I’m not surprised my calculation was off. The Reuter’s article suggested they were using per year numbers. I’m going to make some arbitrary assumptions: say the pipeline is completed on Jan 2016. That gives 15 years through 2030 (not 10 as I calculated). So up my range to $3.3 - $6.5 of safety benefits. That’s actually high enough either to tip me in the other direction (build the pipeline) or more likely call it a tie.

Well, most of it won’t be used for lubrication and the like. There are also important distinctions between CO2 taxes and carbon taxes. So there’s another source of possible error.

I very much think that oil production will be with us for a while. Solar is becoming competitive, but that only means that we can start to displace oil production: I suspect the bulk of the work will be completed well after 2030. Musk is a great man, but it will be a while before we have a sufficient network to support hundreds of millions of electric cars.

Via rail? Without laying new tracks?
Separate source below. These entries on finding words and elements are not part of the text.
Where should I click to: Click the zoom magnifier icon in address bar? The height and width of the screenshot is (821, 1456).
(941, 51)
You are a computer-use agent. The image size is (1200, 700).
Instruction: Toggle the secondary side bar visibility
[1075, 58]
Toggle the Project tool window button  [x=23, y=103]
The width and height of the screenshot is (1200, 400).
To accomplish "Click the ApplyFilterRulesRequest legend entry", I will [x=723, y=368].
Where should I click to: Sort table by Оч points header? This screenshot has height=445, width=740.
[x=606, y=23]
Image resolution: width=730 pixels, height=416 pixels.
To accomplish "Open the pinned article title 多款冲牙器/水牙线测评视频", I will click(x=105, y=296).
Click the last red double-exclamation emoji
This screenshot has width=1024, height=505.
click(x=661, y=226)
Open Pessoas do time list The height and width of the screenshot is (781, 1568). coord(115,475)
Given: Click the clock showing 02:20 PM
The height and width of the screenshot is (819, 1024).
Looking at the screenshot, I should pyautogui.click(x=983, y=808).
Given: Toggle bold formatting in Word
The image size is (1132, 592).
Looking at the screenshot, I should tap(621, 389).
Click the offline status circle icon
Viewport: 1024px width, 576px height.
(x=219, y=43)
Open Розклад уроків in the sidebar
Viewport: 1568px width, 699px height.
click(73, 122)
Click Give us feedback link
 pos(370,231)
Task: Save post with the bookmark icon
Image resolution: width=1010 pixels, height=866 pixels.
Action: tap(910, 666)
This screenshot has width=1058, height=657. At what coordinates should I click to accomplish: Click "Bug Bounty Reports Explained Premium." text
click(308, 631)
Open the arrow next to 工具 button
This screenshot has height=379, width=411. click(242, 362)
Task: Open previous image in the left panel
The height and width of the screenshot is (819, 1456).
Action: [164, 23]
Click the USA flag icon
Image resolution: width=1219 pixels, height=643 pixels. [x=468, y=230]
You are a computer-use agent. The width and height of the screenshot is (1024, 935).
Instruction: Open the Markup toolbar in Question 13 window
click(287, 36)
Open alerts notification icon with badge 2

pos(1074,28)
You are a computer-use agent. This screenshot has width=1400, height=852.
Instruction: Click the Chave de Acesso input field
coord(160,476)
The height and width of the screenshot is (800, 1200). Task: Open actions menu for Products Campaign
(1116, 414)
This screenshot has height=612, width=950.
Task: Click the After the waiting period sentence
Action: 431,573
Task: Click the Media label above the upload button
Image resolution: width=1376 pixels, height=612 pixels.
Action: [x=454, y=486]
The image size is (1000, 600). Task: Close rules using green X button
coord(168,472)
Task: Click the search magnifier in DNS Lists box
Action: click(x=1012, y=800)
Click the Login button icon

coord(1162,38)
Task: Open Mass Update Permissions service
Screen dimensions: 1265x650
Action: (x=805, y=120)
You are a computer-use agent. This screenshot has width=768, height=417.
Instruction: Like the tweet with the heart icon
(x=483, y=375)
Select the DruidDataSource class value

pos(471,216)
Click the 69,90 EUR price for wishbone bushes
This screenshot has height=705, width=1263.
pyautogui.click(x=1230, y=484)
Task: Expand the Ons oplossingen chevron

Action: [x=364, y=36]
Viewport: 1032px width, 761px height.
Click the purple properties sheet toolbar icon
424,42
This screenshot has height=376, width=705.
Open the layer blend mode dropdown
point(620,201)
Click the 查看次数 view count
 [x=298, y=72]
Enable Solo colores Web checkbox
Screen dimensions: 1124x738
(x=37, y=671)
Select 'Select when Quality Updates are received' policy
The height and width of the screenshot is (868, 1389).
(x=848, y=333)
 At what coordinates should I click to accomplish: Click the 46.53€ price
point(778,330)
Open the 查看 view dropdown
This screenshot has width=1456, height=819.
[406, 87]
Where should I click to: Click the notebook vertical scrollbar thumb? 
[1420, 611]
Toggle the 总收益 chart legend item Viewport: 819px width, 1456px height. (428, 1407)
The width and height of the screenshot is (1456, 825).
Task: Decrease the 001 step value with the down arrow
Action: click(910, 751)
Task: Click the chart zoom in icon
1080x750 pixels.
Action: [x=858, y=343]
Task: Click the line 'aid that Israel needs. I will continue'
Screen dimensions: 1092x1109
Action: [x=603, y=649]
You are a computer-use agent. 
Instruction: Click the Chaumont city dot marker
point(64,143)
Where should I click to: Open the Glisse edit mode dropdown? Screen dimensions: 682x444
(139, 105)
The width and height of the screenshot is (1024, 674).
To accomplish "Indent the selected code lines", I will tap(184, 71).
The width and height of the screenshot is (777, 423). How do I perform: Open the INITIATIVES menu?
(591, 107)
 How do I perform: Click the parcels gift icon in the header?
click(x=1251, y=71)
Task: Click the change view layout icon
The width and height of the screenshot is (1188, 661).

Bottlenecks and choke points can be very real when ramping up production throughput.
Anyway, I’m back on the fence. If I thought that opposing Keystone could accelerate the date that we would have a rational CO2 policy (with emission charges of some kind) then I would oppose it instantly. But I don’t really believe that. Given my biases in the event of a tie I tend to favor the “Talk, modify, then build” scenario. But we’ve already completed the delay part. So personally I’m lukewarm in favor, pending a review of a real study as opposed to my jackass calculation, whose error ranges are way too large to be considered definitive.

Asphalt is one of the products that you get more of with heavy crudes. I’m going to guess that a lot of the extra carbon you get from heavier crudes ends up as asphalt and lubrication. I’m going to guess that even with medium crudes, a lot of the carbon ends up as asphalt and lubrication. I don’t know enough about how combustion works to know if all the carbon ends up mated to oxygen in gaseous form. If you tell me its 3.15 barrels per ton of CO2, I’ve got no reason to argue, just wanted to make sure you were thinking about things like asphalt.

The average life of a car is perhaps 10 or 15 years. Once the technology makes sense, why would it take longer than that to replace the vast majority of our fleet.

Well, I still hold out hope that we will get electric battery technology developed quickly enough that we don’t give a shit what happens in the middle east any more than we care what happens in any other part of the world before my kid is old enough to drive or get drafted.